At the moment, I'm about halfway through To Dream of the Dead, the latest Merrily Watkins mystery by Phil Rickman. I think a lot of 2000AD readers would really enjoy them. Merrily Watkins is an Anglican priest in a small village outside Hereford, and also the diocesan "deliverance minister" (that's "exorcist" to you and me). As a result, she gets consulted by the police in any crimes with an apparent ritual or religious slant. There's never an actual supernatural element to the solution, but there's lots of stuff about religion, mysticism, folklore and art. They're really fun, well-written mysteries which, in passing have a lot to say about contemporary Britain, religion and atheism, Christianity in a multifaith society, city and country and heritage and progress. They're really atmospheric popular fiction, and I'm really surprised they haven't been adapted for TV, as I think they have a really broad audience appeal.

By the way, I'm an atheist!

Richmond Clements

QuoteAt the moment, I'm about halfway through To Dream of the Dead, the latest Merrily Watkins mystery by Phil Rickman.

Good call!
I'm a fan of the Merrily Watkins books too. Great cast of characters, brilliant plots with stonking twists.
But as you point out, the best this about them is the atmosphere- they ooze it from every page.

Sefton Disney

Nice to know I'm not the only Merrily admirer out here!

By the way, when I said I was an atheist, I wasn't being defensive; it's just that as soon as I say the books are about a priest, I worry people will think they're some sort of evangelical deal and be put off reading them. Which means I was being defensive, perhaps!

And, atheist or not, I must say that I fancy Merrily Watkins to bits...

Richmond Clements

QuoteBy the way, when I said I was an atheist, I wasn't being defensive; it's just that as soon as I say the books are about a priest, I worry people will think they're some sort of evangelical deal and be put off reading them. Which means I was being defensive, perhaps!

Yeah, I know what you mean- I get funny looks from people who know my views on religion when I describe these books to them!
I don't think UFOs are real either, but it doesn't stop me enjoying the X Files.. (well, shit stories towards the end did, but you get my point...).

QuoteAnd, atheist or not, I must say that I fancy Merrily Watkins to bits...

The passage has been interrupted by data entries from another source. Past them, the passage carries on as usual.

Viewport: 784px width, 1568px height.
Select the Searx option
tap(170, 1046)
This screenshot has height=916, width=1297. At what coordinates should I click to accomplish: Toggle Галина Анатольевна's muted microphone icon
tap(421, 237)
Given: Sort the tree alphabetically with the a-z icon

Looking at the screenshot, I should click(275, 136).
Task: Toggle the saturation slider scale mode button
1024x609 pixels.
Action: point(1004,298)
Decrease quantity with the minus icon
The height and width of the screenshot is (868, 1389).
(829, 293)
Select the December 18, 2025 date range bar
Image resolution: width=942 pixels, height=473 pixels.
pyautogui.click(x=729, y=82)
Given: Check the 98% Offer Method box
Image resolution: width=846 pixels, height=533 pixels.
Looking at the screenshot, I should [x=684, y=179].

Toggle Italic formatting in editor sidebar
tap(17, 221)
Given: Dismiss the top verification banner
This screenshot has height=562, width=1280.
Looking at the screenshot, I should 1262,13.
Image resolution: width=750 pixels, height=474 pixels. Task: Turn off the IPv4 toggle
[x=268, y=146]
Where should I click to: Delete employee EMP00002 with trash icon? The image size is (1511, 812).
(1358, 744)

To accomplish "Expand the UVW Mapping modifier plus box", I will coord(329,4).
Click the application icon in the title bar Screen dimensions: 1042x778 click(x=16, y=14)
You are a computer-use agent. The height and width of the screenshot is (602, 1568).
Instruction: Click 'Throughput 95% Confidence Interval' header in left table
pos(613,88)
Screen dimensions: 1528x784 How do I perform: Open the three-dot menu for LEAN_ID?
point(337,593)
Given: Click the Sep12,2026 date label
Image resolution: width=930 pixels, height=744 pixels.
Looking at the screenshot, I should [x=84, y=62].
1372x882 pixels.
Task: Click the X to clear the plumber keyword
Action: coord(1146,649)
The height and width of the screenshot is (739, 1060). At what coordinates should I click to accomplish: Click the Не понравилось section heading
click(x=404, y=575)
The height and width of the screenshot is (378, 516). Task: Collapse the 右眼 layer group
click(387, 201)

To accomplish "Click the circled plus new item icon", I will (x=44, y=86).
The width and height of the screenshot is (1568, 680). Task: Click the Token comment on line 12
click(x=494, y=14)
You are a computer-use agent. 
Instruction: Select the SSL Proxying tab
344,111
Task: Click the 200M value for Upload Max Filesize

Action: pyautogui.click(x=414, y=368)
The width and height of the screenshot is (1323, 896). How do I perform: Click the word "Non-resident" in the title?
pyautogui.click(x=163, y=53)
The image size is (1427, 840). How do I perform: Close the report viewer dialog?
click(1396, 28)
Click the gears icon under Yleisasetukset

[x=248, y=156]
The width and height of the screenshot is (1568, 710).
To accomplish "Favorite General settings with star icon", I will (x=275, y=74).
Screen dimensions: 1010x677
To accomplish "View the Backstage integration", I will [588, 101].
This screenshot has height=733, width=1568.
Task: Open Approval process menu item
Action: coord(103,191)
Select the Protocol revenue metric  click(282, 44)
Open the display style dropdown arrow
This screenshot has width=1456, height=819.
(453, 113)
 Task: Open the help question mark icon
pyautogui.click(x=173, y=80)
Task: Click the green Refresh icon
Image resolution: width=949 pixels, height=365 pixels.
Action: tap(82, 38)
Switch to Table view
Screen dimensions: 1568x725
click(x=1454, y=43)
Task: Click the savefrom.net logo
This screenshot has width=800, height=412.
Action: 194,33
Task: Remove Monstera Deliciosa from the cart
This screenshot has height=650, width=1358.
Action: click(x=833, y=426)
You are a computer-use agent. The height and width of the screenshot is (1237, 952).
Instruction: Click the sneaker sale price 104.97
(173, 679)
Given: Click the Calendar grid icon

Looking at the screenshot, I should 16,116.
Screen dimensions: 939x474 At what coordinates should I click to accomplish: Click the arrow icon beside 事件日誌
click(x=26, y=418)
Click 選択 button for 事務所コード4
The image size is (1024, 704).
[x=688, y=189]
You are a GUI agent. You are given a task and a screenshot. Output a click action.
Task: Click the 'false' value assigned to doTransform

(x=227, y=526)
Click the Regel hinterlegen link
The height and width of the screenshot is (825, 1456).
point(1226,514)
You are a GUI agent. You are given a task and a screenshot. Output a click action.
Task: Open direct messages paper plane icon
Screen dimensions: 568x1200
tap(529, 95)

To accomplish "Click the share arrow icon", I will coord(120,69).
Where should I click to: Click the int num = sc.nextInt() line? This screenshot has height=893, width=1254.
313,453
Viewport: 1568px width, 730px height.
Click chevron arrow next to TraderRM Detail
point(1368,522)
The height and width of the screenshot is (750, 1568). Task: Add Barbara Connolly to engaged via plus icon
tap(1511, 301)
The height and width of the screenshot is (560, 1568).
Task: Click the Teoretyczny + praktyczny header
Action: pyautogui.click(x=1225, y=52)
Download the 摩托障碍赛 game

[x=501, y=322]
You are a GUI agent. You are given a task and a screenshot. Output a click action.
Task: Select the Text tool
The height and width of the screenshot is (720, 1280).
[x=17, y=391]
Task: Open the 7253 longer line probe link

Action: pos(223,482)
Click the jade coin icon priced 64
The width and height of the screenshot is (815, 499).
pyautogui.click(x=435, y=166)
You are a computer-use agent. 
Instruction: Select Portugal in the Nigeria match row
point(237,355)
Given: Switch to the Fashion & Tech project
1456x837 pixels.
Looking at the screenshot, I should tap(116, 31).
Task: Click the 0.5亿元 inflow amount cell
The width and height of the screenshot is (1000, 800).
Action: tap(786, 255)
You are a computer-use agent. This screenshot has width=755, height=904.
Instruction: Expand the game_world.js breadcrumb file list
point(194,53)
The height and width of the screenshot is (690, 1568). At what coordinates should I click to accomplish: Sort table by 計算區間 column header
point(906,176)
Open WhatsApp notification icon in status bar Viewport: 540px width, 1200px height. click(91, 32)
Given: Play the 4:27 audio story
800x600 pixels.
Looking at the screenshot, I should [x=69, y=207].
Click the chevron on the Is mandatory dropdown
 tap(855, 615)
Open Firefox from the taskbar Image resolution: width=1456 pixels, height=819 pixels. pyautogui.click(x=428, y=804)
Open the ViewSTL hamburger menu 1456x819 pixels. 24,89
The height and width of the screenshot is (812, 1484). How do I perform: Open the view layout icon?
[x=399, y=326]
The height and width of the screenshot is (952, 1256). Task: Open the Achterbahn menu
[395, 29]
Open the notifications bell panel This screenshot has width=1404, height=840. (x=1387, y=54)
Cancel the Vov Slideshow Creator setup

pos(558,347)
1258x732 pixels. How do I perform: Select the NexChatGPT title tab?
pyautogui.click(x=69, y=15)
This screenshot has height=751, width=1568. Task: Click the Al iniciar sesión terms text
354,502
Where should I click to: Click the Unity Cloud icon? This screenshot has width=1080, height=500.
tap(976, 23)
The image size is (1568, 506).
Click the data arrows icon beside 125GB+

Yeah... I know what you mean.

Sefton Disney

Well, I'm not a militant Dawkins-style atheist; religion just doesn't work for me. I actually find Dawkins as offensive as the opposing fundamentalists he rails against. As long as people tolerate other opinions and harm no-one, I think they have the right to find whatever meaning they can in the Universe. Whatever gets you through the night, yeah?

But it is a bit weird how, as soon as you say you like a novel about a priest, people assume you must be a Christian. I mean, I like The Silence of the Lambs, but I haven't eaten anyone yet!